• _Assignment_: The whole listing needs to be written out exactly, except for any images.
┄┄┄┄┄┄┄┄┄┄┄┄┄┄┄┄┄┄┄┄
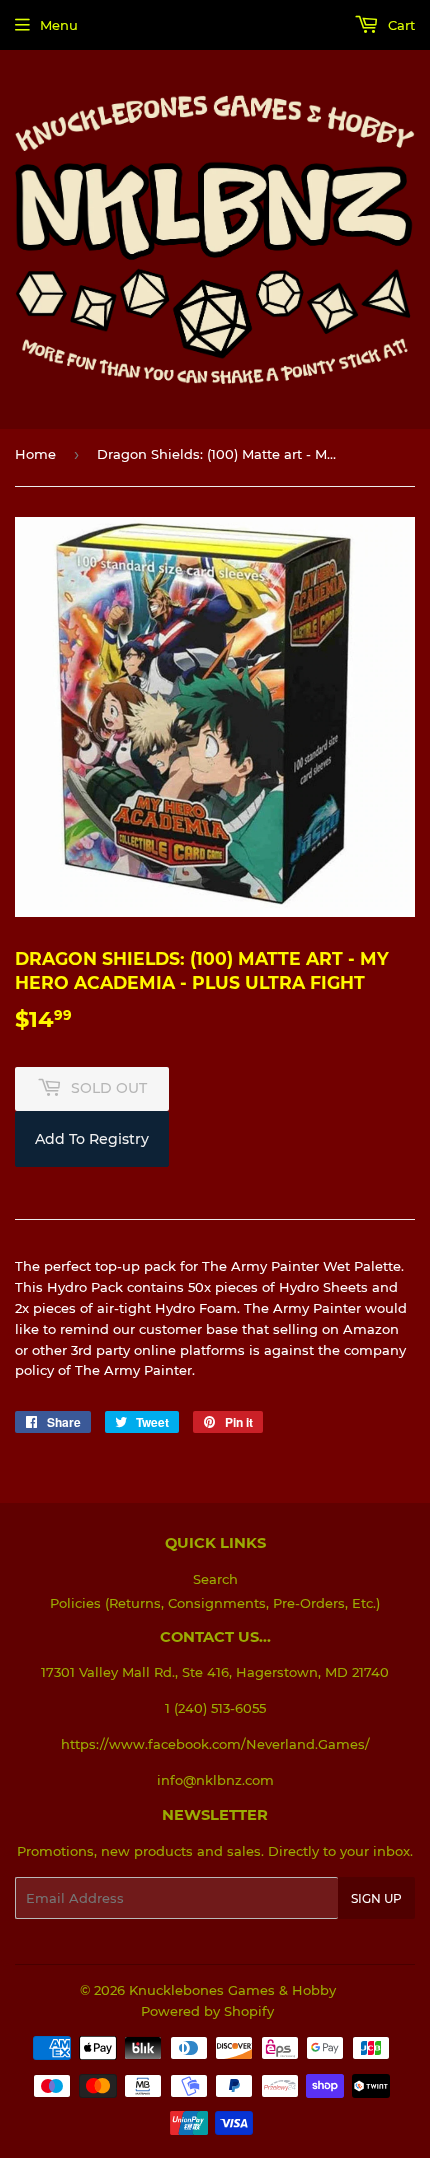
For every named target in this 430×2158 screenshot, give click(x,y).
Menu (59, 25)
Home (35, 454)
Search (215, 1579)
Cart (399, 25)
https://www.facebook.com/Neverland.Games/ (215, 1744)
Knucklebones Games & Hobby (232, 1990)
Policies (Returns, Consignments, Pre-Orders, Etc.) (215, 1603)
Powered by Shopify (207, 2011)
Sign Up (376, 1898)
┄┄┄┄┄┄┄┄┄┄┄┄┄┄┄┄┄┄┄┄
• _Task result_:
For every named target in this 430×2158 screenshot, give click(x,y).
Menu (59, 25)
Home (35, 454)
Search (215, 1579)
Cart (399, 25)
https://www.facebook.com/Neverland.Games/ (215, 1744)
Knucklebones Games & Hobby (232, 1990)
Policies (Returns, Consignments, Pre-Orders, Etc.) (215, 1603)
Powered by Shopify (207, 2011)
Sign Up (376, 1898)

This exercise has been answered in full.